The 5 remaining specimens (3 irradiated and 2 controls) were decalcified in 10% EDTA (pH 7.4) for 10 days, fixed in formalin overnight, and paraffin embedded by the UCLA Translational Pathology Core Laboratory. Four-micrometer sagittal sections of the left hemimandibles were stained with hematoxylin and eosin (H&E) and viewed for qualitative histologic analysis using camera-assisted light microscopy (Nikon Labophot-2; Nikon, Tokyo, Japan).
2
Materials and methods
2.1
Experimental design
Approval for the research protocol was obtained from the University of California Los Angeles Chancellor’s Animal Research Committee. Ten male Sprague-Dawley rats of 7 weeks of age (192–224 g) were used in this study. Rats were obtained from Charles River Laboratories International, Inc (Wilmington, MA). The rats were kept in pairs and given a standard pelleted rodent diet and water ad libitum in accordance with the requirements of the United States of America Animal Welfare Act and the Public Health Service Policy on Humane Care and Use of Laboratory Animals.
The 10 rats were divided into 2 groups: group 1—left mandibular irradiation followed by left molar extractions (n = 6) and group 2—left mandibular sham irradiation (placement of HDR catheter only) followed by left molar extractions (n = 4).
2.2
Irradiation
Under inhalational isoflurane anesthesia, the left cheek skin of the rat was shaved and prepared with betadine.
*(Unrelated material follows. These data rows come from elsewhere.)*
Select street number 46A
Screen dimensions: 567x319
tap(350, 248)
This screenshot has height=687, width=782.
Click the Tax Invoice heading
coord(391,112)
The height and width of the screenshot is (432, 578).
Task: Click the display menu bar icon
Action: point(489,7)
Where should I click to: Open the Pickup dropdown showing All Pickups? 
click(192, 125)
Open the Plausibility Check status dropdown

A sterile plastic HDR catheter (Alpha Omega Services, Long Beach, CA) was implanted along the lateral aspect of the left mandibular body. The catheter was inserted via a stab incision made just lateral to the left central incisor in the gingivolabial sulcus. The catheter was advanced submucosally along the inferior edge of the mandible. The catheter exited the oral cavity via a second stab incision at the posterior border of the mandibular ramus and advanced just inferior to the external auditory meatus. This advancement of the external portion of the catheter was consistently 10 mm and served as a reproducible length along with the above-mentioned landmarks. The external distal portion of the catheter was secured to the non–hair-bearing neck and cheek skin using Steri-Strip adhesive skin closure tape (3M, St Paul, MN) ( Fig. 1 ).
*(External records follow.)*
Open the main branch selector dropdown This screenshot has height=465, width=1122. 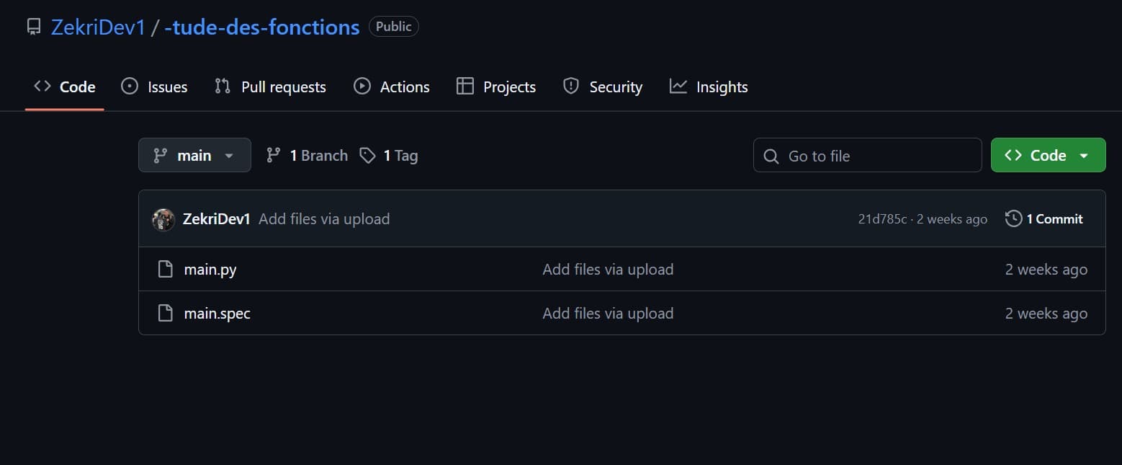(x=194, y=154)
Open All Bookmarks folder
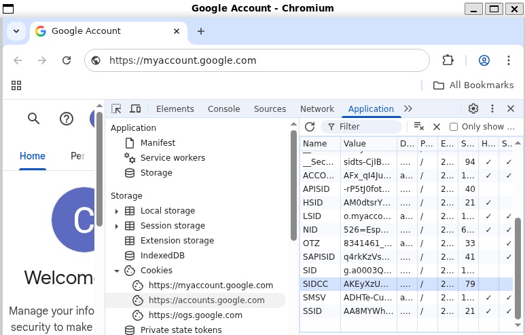Viewport: 525px width, 335px height. (473, 85)
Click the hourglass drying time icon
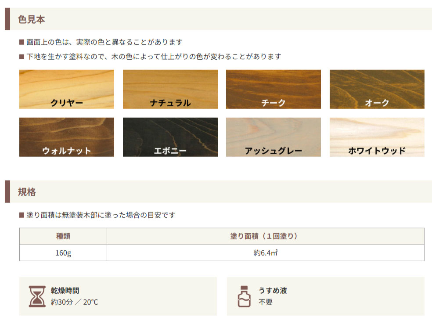Screen dimensions: 439x328 tap(37, 296)
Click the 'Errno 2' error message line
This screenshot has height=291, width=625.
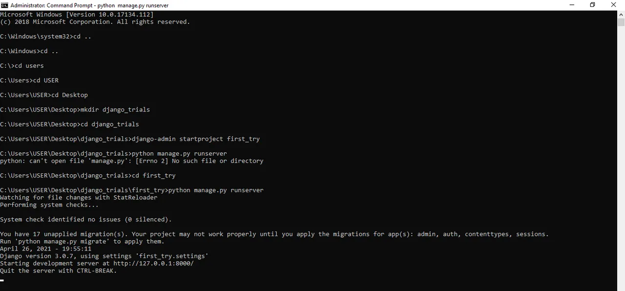(132, 161)
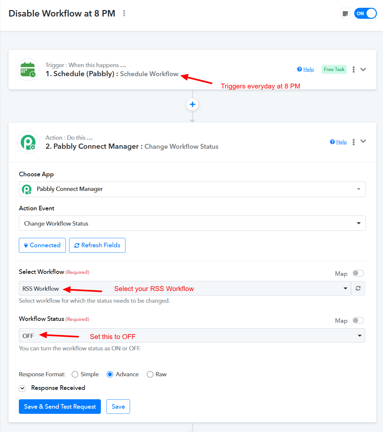383x432 pixels.
Task: Enable Map toggle for Workflow Status
Action: pos(358,320)
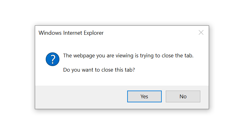Click the 'webpage you are viewing' message line
This screenshot has width=251, height=138.
128,56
A 3-dimensional treatment plan for irradiation was devised that encompassed a depth of 5 mm from a point 1 cm from the distal aspect of the catheter tip. The center of the radiation field was placed lateral to the midline of the left mandibular body. A single dose of radiation was applied with an HDR afterloading remote machine (GammaMed 12it; Varian Medical Systems, Charlottesville, Inc, VA) providing 30 Gy with predefined isodose lines ( Fig. 2 ).